"All acts of violence require a firm response from the Israeli authorities, and those responsible should be tried before a court of law and sentenced for their crimes," Makarim Wibisono, the special rapporteur on the situation of human rights in the Palestinian territories, said in a press release.
However, the State "cannot go beyond what is sanctioned by international law," he added.
Wibisonos remarks came after the Nov. 19 demolition of the East Jerusalem home of Abd al-Rahman al-Shaludi, the Palestinian man accused of committing last months car attack in Jerusalem that claimed the lives of a 22-year-old woman and a three-month- old child.
In addition to Al-Shaludis home, the Israeli authorities have slated at least six other homes of Palestinian suspects located in East Jerusalem, Askar refugee camp, and Hebron, for demolition or sealing -- the practice of completely or partially closing off the rooms of a home with concrete or metal sheeting, prohibiting family members from accessing their homes, at times indefinitely.
Meanwhile, following a recent deadly attack against a Jerusalem synagogue, a number of other house demolitions are reportedly being prepared.
"In the case of Mr. Al-Shaludi, who was shot and killed by Israeli police at the scene of the attack, the demolition of his home in the middle of the night served no other purpose than to punish his innocent parents and five siblings, rendering them homeless," Leilani Farha, the special rapporteur on the right to adequate housing, said.
"Simply put: the use of house demolition as a punitive measure is a form of collective punishment contrary to international law," she said. "Israel must immediately end its use of this devastating practice."
The recent house demolitions come within a context of increasing tensions -- marked by a number of fatal incidents -- between Palestinians and Israelis.

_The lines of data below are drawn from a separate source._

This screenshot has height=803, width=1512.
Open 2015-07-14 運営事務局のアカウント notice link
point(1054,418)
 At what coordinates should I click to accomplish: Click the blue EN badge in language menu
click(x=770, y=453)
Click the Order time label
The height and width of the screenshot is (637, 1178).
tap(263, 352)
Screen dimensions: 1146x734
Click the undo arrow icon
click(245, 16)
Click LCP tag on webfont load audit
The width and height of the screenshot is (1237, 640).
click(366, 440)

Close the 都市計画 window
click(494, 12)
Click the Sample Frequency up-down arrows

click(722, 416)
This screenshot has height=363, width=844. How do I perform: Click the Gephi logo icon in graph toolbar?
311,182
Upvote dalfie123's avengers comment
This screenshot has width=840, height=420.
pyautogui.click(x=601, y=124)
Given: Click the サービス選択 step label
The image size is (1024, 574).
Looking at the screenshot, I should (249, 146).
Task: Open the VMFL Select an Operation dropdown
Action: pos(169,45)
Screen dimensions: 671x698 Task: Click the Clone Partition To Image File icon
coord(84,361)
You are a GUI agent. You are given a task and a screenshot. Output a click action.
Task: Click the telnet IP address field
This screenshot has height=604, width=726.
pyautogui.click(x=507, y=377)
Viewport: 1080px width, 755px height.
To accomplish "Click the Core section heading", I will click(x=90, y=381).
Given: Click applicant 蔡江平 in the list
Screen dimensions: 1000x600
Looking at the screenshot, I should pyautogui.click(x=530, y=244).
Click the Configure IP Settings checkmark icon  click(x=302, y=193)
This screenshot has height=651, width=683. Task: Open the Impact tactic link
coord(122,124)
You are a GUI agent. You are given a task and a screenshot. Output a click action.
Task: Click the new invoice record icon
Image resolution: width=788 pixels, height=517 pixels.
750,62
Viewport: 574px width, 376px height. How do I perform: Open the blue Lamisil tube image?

However, the two special rapporteurs warned that an upsurge in demolitions would "only add to the frustration and despair felt by the people living under prolonged military occupation, and sow the seeds of more hatred and violence for the future."
"The only means to stop this cycle of violence is for Israel to place human rights at the center of its policy-making," Wibisono said.
On Nov. 10, Israeli Prime Minister Benjamin Netanyahu instructed security officials to demolish the homes of Palestinians who perpetrated deadly attacks on Israelis, his office said in a statement. The order on the use of the controversial punitive measure was made during a security discussion with Israels defense leadership that was convened in Jerusalem after two stabbing attacks claimed the lives of two Israelis.
For many years, Israel used house demolitions as punitive measure against relatives of Palestinians who harmed or allegedly harmed Israelis. Since the occupation of the Palestinian West Bank and Gaza in 1967, Israeli security forces had demolished hundreds of homes.
However, in 2005, the Israeli military abandoned this policy, after the security establishment had found that the policys drawbacks outweigh its benefits. The punitive measure was brought back to use by the government in July, after the abduction and murder of three Israeli teenagers in the West Bank.